Dear Sir or Madam
A letter writer to the Boston Globe (Tired of being on a first-name basis) has the following to say:
While hospitals such as Beth Israel Deaconess Medical Center continue to investigate how their patients are being treated, I suggest they consider the appalling practice of doctors, nurses, technicians, receptionists, and virtually everyone else in the hospital calling patients by their first name. Unless the patient is a child, or the patient has asked to be called by his or her first name, this is inappropriate and patronizing. It immediately establishes a power relationship in which the patient is placed in the inferior position. What kind of conversation flows from this setup?

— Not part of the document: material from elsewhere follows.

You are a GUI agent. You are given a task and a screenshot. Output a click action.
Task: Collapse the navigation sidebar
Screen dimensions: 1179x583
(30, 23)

Most people under the age of about 50 --which includes the majority of medical and non-medical staff at hospitals-- are used to calling people by their first names without asking permission. That includes bosses and co-workers. Younger people may actually feel patronized if someone calls them Mr. or Mrs. --it sounds overly formal and reminds them of being tssk tssked by their mother or first grade teacher.Many older people --the type of people who tend to be hospital patients-- feel almost the opposite, and have reactions typical of this letter writer. I remember being embarrassed for an older relative when hospital staff repeatedly called him by a shortened version of his first name that no one on the outside had ever called him in 80 years.It shouldn't be so hard to be sensitive enough to ask someone what they want to be called, should it?